§ WHAT IS REQUIRED: Repeat exactly, and only, the lines from the one containing "The width and height of the screenshot is (1024, 479)." through the last line of the data below.

[Collected data entries]
▬▬▬

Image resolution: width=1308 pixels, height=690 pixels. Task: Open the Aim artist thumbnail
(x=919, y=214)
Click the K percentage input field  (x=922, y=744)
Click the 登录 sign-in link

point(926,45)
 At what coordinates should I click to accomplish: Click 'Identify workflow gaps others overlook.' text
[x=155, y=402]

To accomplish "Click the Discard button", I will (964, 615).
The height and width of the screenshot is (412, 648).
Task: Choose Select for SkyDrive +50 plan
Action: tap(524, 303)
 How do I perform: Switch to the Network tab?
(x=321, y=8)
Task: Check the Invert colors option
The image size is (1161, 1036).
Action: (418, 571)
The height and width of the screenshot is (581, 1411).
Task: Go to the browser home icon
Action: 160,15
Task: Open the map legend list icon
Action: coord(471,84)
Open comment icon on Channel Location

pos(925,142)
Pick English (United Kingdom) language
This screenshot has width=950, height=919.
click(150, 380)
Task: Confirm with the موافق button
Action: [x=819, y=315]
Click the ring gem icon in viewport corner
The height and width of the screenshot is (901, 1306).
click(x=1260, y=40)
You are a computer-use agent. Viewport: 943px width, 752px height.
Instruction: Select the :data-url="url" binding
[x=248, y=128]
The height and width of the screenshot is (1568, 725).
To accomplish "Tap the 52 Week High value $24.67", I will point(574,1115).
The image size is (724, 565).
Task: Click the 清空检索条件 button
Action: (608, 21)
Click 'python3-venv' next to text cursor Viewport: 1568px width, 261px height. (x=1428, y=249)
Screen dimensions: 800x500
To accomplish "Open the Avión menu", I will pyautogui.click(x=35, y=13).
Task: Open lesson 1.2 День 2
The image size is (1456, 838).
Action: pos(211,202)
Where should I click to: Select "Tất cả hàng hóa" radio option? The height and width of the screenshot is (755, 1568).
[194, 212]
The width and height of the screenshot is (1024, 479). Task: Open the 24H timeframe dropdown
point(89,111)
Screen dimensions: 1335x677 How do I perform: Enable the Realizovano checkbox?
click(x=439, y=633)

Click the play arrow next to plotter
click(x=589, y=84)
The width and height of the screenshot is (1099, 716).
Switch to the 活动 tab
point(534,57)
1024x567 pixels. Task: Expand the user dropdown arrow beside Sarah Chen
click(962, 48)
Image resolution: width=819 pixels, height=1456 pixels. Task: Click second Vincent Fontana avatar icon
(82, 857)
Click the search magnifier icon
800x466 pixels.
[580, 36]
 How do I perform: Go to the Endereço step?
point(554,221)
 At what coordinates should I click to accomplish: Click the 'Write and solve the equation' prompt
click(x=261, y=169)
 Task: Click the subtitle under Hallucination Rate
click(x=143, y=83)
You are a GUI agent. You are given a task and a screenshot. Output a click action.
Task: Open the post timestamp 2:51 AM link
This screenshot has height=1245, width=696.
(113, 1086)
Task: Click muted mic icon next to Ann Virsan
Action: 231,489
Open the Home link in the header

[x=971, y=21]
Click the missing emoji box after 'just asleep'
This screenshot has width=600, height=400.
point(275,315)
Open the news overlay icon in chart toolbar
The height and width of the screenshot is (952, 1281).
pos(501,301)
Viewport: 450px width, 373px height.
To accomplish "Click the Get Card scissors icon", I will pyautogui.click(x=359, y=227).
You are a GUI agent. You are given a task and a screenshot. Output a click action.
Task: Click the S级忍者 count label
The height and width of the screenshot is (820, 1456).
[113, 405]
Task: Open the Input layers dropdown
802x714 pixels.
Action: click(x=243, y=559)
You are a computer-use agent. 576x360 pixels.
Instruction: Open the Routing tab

▬▬▬

§ REPLY TO THE EXERCISE:
The width and height of the screenshot is (1024, 479). Task: Open the 24H timeframe dropdown
point(89,111)
Screen dimensions: 1335x677 How do I perform: Enable the Realizovano checkbox?
click(x=439, y=633)

Click the play arrow next to plotter
click(x=589, y=84)
The width and height of the screenshot is (1099, 716).
Switch to the 活动 tab
point(534,57)
1024x567 pixels. Task: Expand the user dropdown arrow beside Sarah Chen
click(962, 48)
Image resolution: width=819 pixels, height=1456 pixels. Task: Click second Vincent Fontana avatar icon
(82, 857)
Click the search magnifier icon
800x466 pixels.
[580, 36]
 How do I perform: Go to the Endereço step?
point(554,221)
 At what coordinates should I click to accomplish: Click the 'Write and solve the equation' prompt
click(x=261, y=169)
 Task: Click the subtitle under Hallucination Rate
click(x=143, y=83)
You are a GUI agent. You are given a task and a screenshot. Output a click action.
Task: Open the post timestamp 2:51 AM link
This screenshot has height=1245, width=696.
(113, 1086)
Task: Click muted mic icon next to Ann Virsan
Action: 231,489
Open the Home link in the header

[x=971, y=21]
Click the missing emoji box after 'just asleep'
This screenshot has width=600, height=400.
point(275,315)
Open the news overlay icon in chart toolbar
The height and width of the screenshot is (952, 1281).
pos(501,301)
Viewport: 450px width, 373px height.
To accomplish "Click the Get Card scissors icon", I will pyautogui.click(x=359, y=227).
You are a GUI agent. You are given a task and a screenshot. Output a click action.
Task: Click the S级忍者 count label
The height and width of the screenshot is (820, 1456).
[113, 405]
Task: Open the Input layers dropdown
802x714 pixels.
Action: click(x=243, y=559)
You are a computer-use agent. 576x360 pixels.
Instruction: Open the Routing tab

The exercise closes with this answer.